Below is a brief synopsis of the presentations I attended.
Tutorial: Advanced Random Data Generation - Pete James, Qualis Design.
~3 Hours. Pete went through three sections from 1 of Qualis' specman
training classes. 1st section was a verification strategy overview covering
strategy, test plan, metrics, coverage, etc. The other 2 sections covered
generation techniques used in an ATM environment including transaction and
scenario verification. Presentation was excellent the code examples were
complete and well thought out.
Tutorial: Writing eVC's - Sholmi Uziel ~ 90 minutes.
This was a great overview on some coding style guidelines and methodologies
for writing an e verification component (aka re-usable model). This
presentation was a great addition to the presentation Janick Bergeron made
last year. I found it a good reference to Verisity's current preferred
methodology. Presenter did a great job and was able to easily address
questions.
Tutorial: Writing efficient 'e' code - Verisity R&D ~ 120 minutes.
This presentation was a favorite of myself and other specman power users.
One user comment that this presentation made the whole trip worthwhile.
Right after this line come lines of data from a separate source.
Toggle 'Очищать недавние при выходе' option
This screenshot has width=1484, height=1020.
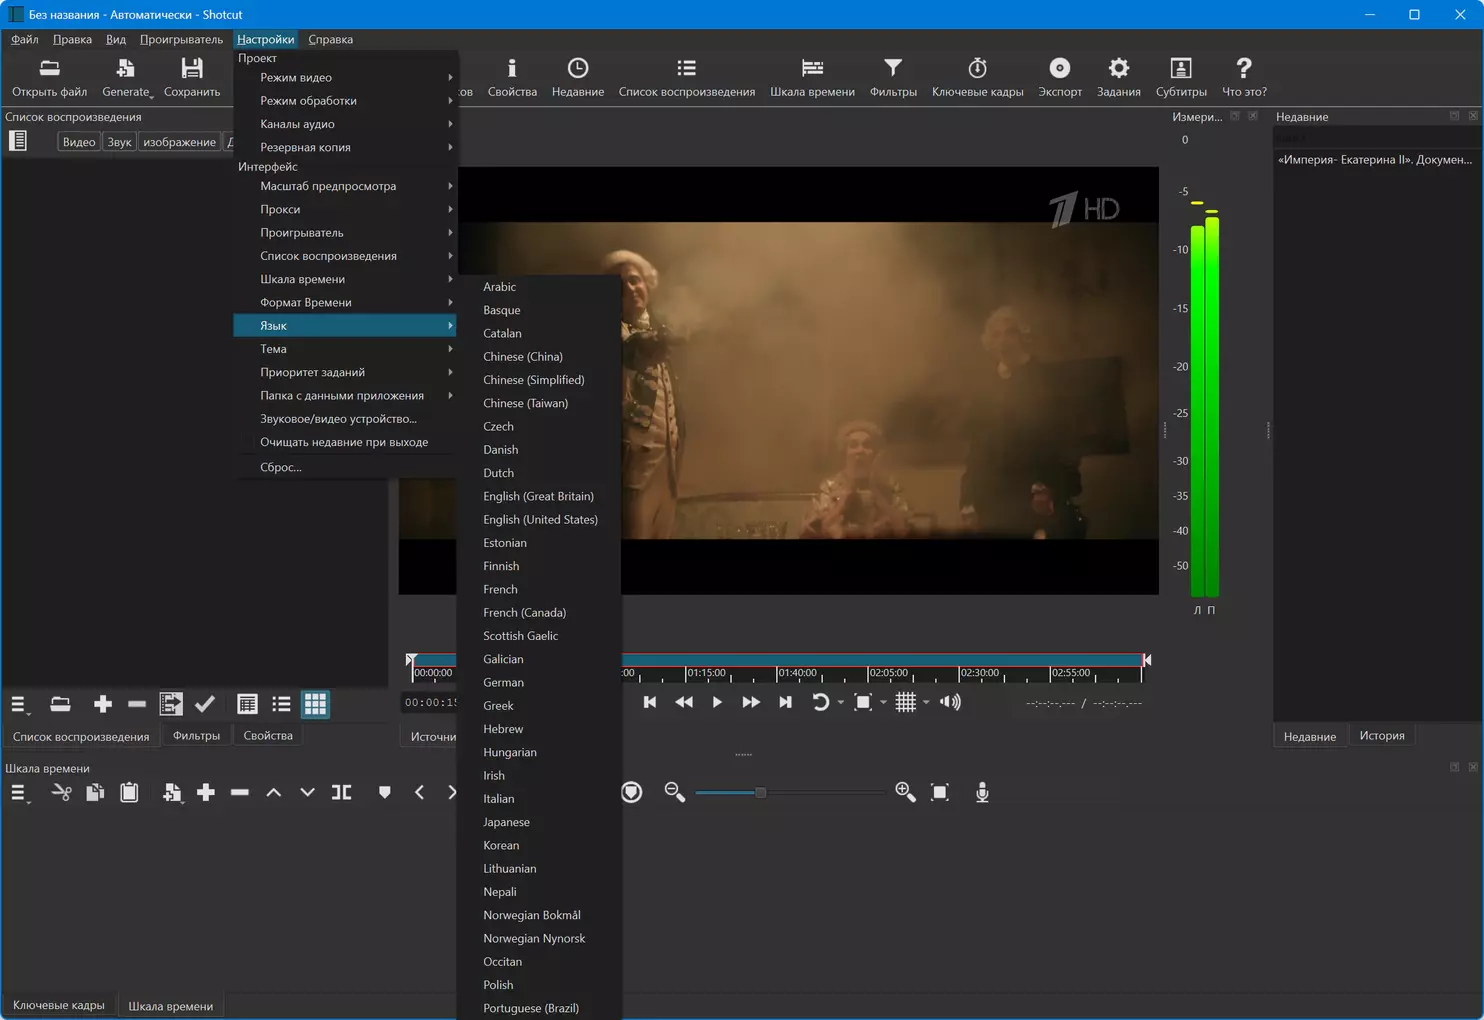(x=343, y=442)
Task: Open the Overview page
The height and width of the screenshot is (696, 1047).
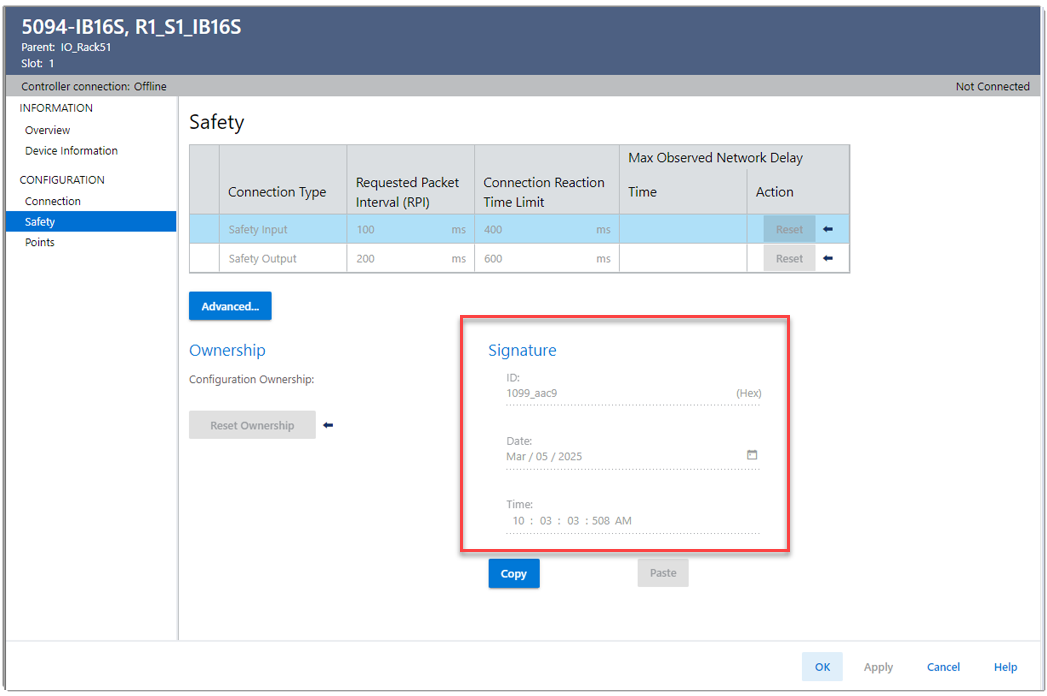Action: tap(48, 130)
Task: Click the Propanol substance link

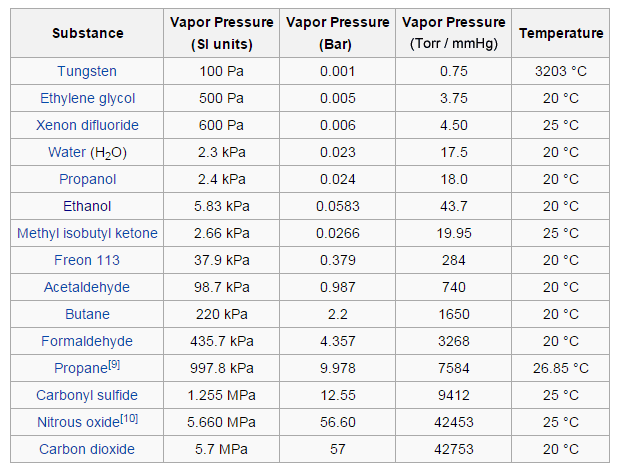Action: 87,179
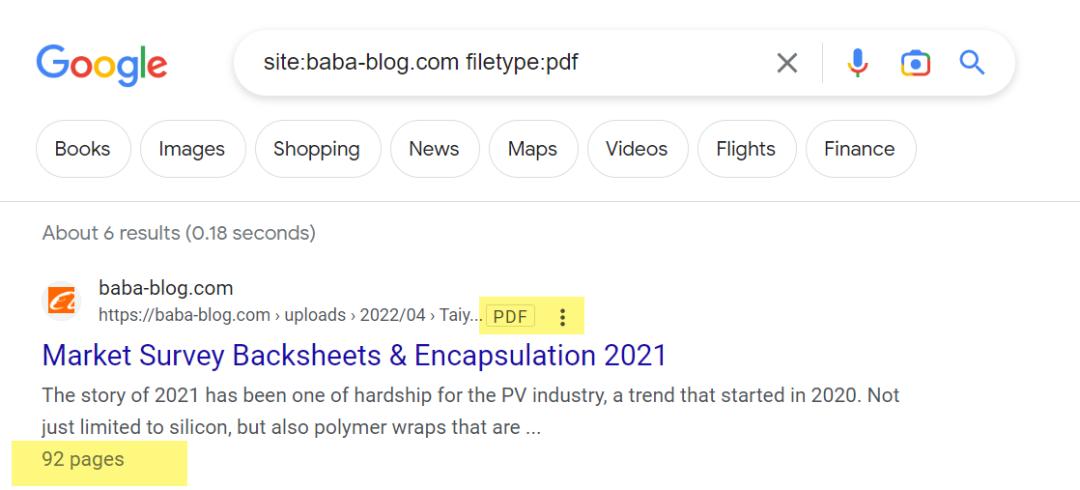1080x490 pixels.
Task: Click the baba-blog.com orange favicon
Action: pyautogui.click(x=63, y=301)
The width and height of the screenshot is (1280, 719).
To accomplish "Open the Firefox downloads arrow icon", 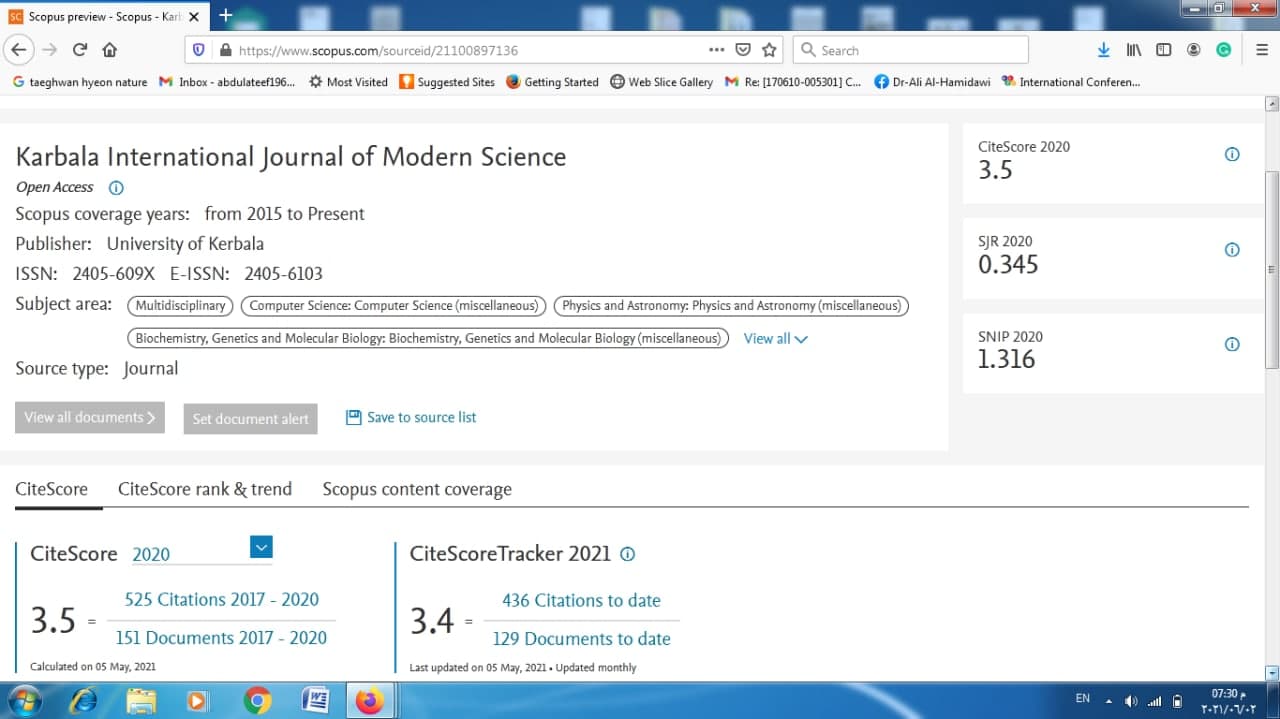I will click(1104, 50).
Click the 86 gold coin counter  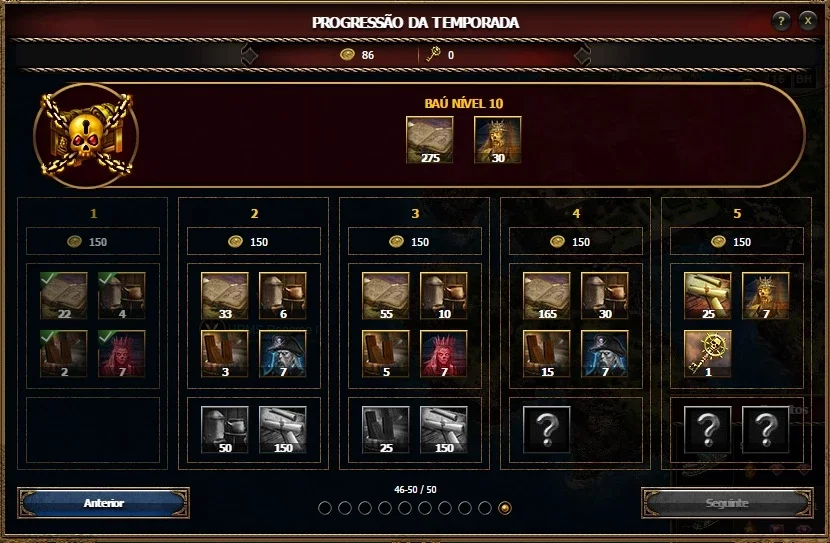click(357, 55)
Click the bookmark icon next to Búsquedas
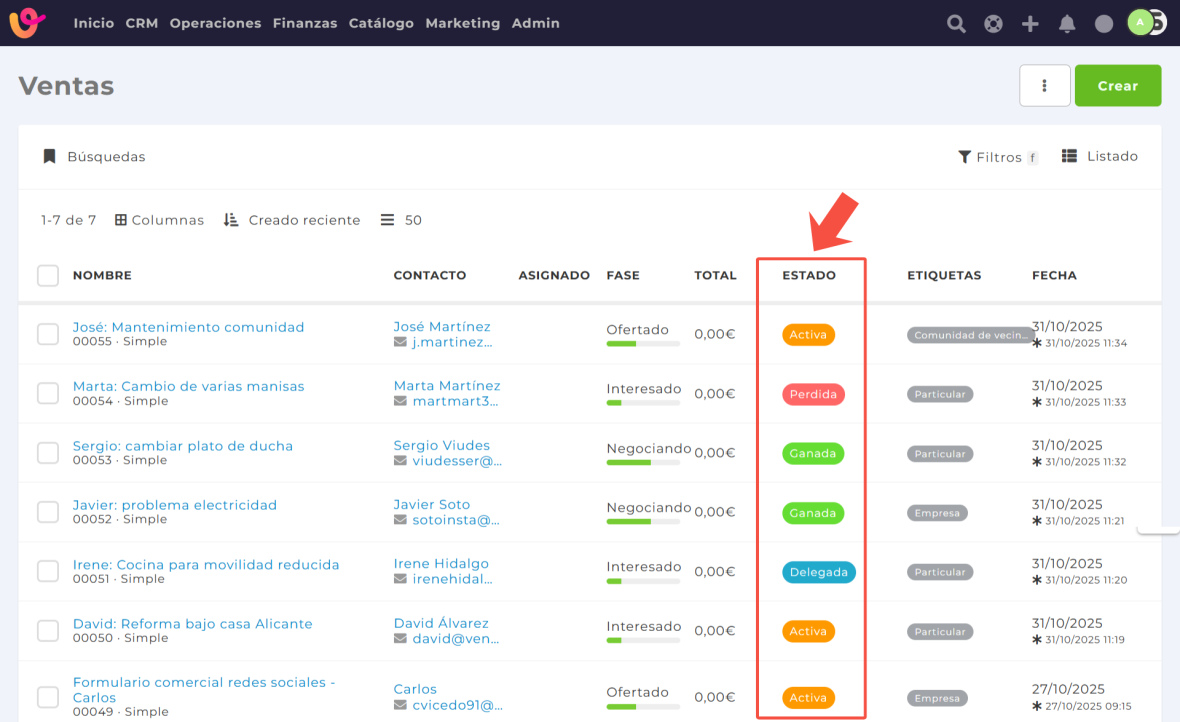1180x722 pixels. (49, 157)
I agree. Verisity dives in detail into profiling 'e' code. Verisity now
has profiling tools for runtime, memory and temporal expressions. Some
very interesting examples were shown and the actual implementation was
discussed to give advanced specman users a better chance of writing
efficient code. I hope this topic is covered again next year and in an
advanced training option. A+
The Evolution of Verification methodology: From Directed Tests to Specman
Elite: Mark Strickland, Verisity.
A basic introduction into the evolution of verification and where specman
fits in. This presentation was primarily targeted and novice or non-
specman users.
Randomized Testing with a Reference Model Based Testbench: Greg Mokler, TI
A very good presentation on dealing with real world problems and how Greg
and team were able to use a c reference model in conjunction with specman
to solve a verification problem. Also provided a nice example of closing
the verification feedback loop by writing coverage metrics against a FSM
and then using the specman coverage API to steer random generation into
the uncovered areas. An example of this type of technique can be found
in the Verification Advisor included with specman elite.
Coverage Metrics, Understanding Functional and Code Coverage: Mark Savoldi
and Sean Smith, Cisco Systems
A practical overview of code coverage, functional coverage, pros and
cons of each technique and suggestions for a hybrid approach to give
users objective feedback on verification completeness. I think Mark
did an excellent job of presenting this very misunderstood topic.
Keynote Address: Knowledge Transfer: Yoav Hollander, Verisity.
Yoav's ramblings are always one of my favorite topics. Despite running
on empty after a long and delayed international journey, he still managed
to give a thought provoking, entertaining but concise speech on where he
thinks knowledge transfer is headed and why it is so important. Yoav's
slides would not translate well without his presentation and humor. Those
who have not attended previously or ever met Yoav are missing out. A 5-10
minute of discussion with the father 'e' can be very enlightening. The man
is a walking encyclopedia of verification knowledge and so willing to
share what he knows...
An Eight Step Approach to Experience Random Verification - Chirs Macionski,
Qualis Design.
Great overview for beginning specman users on how to define a good directed
random test methodology. The steps and presentation were clear but
personally I found the code examples were poor and definitely needed
improvement. This appeared to be a very popular presentation amongst the
attendees for teaching some basic techniques that can be used in specman.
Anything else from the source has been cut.